The rift lacustrine basin is characterized by a variety of sediment sources, multiple sedimentary systems, and complex filling, and its sediment supply is largely influenced by climate change. The sedimentary filling and its controlling factors have always been the focuses in basin analysis. This paper first reviews the recent advancement in rift lacustrine basin investigations with an emphasis on the structural controlling on lacustrine configuration, accommodation, and directly structural controlling on basin filling characteristics. The paleogeography resulted from spatial configuration of structural styles, and the sediment supplies synergically determine the types and distribution of depositional systems.
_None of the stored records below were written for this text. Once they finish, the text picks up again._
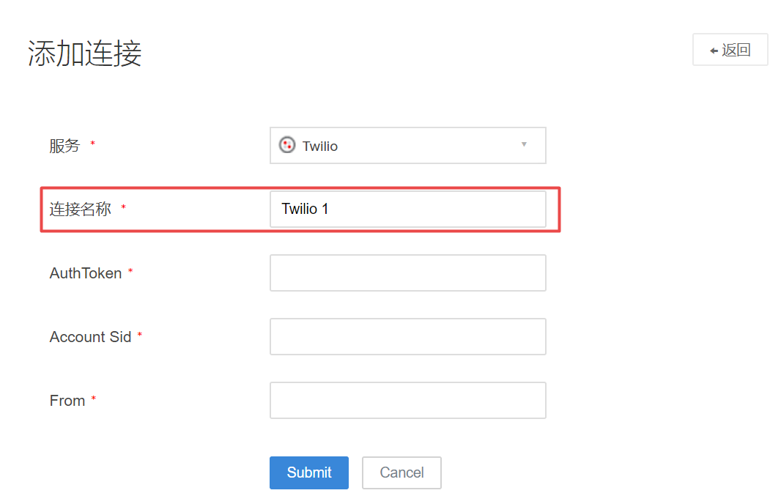The image size is (781, 504).
Task: Go back using the 返回 button
Action: pyautogui.click(x=730, y=50)
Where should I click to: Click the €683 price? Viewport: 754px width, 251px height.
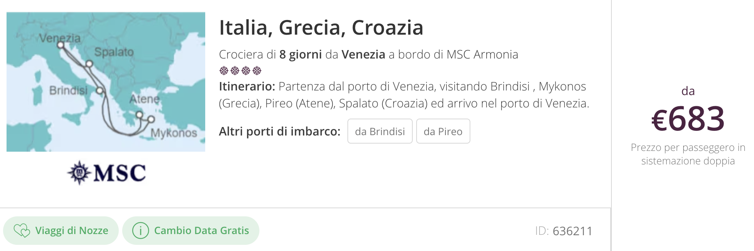[x=688, y=119]
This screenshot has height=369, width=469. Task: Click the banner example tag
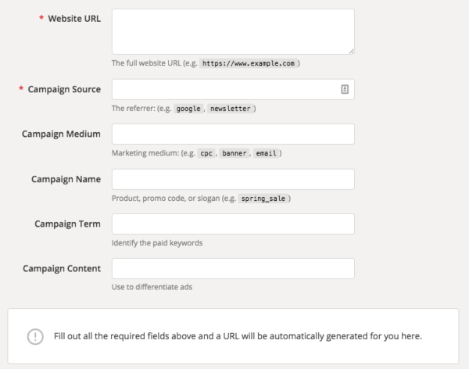coord(235,153)
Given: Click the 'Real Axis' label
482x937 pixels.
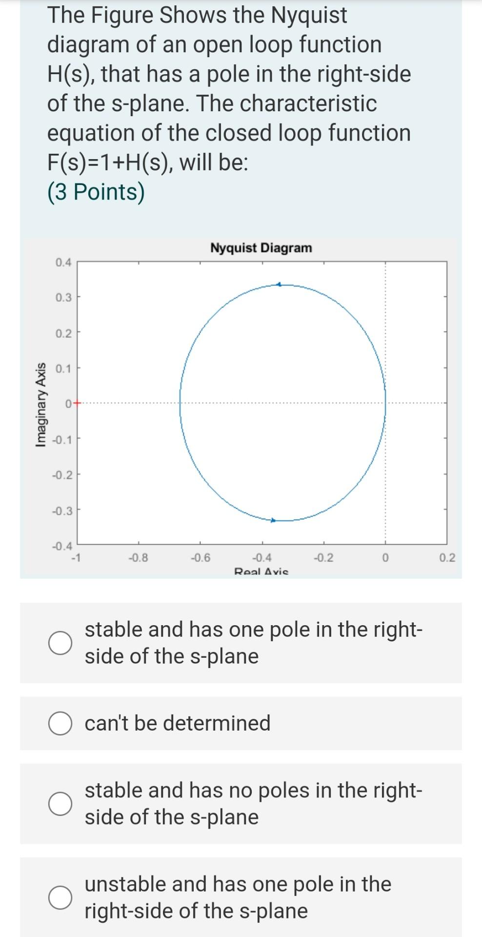Looking at the screenshot, I should pos(261,572).
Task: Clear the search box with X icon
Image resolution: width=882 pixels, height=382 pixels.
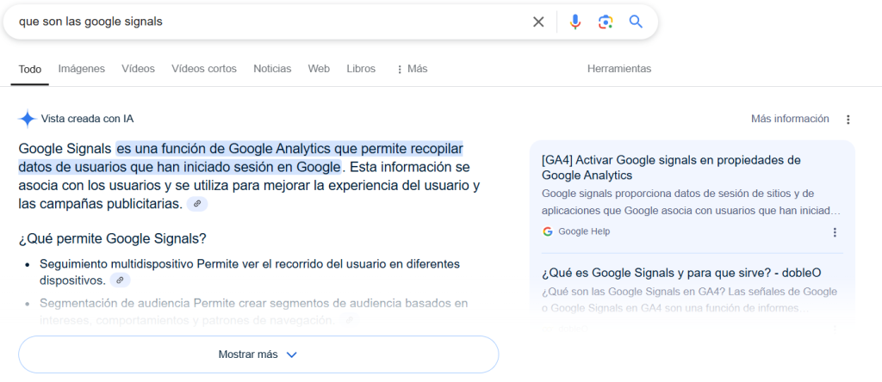Action: click(x=538, y=22)
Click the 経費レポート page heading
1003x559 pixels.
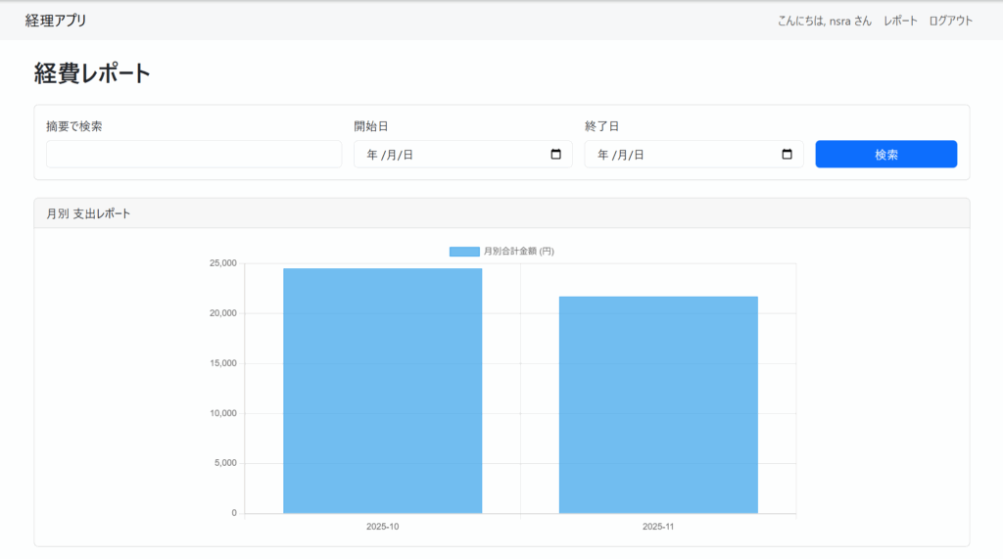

The sedimentary filling characteristics of the fourth-order sequence record the evolution of cyclic climate. The case studies are followed on the basis of the sedimentary filling analysis in typical Nanpu sag and Qikou sag in Huanghua rift lacustrine basins in East China. The comparison of sedimentary fillings within sequence stratigraphic frameworks in the two sags shows the different episodic tectonic activities, and their resulting structural frameworks mainly controlled the different sequence stratigraphic developments, their internal architectures, and depositional systems distribution. Qikou sag has more complicate sedimentary filling controlled by episodic activities of boundary and intrabasin secondary faults and sediment supplies. Based on the studies from our own and the formers, we suggest that the sedimentary filling study in rift lacustrine basin should be under the guidance of sequence stratigraphy, use high resolution seismic and all available geological data, combine tectonic evolution and structural styles to build the sequence framework, and then reconstruct the paleo-structure and paleogeography. Studying the relationship between paleogeography and paleo-sedimentary filling can favor the understanding of the characteristics of sedimentary systems development and help in predicting the potential reservoir distribution. The result of this work can be applied directly to the exploration of energy resources.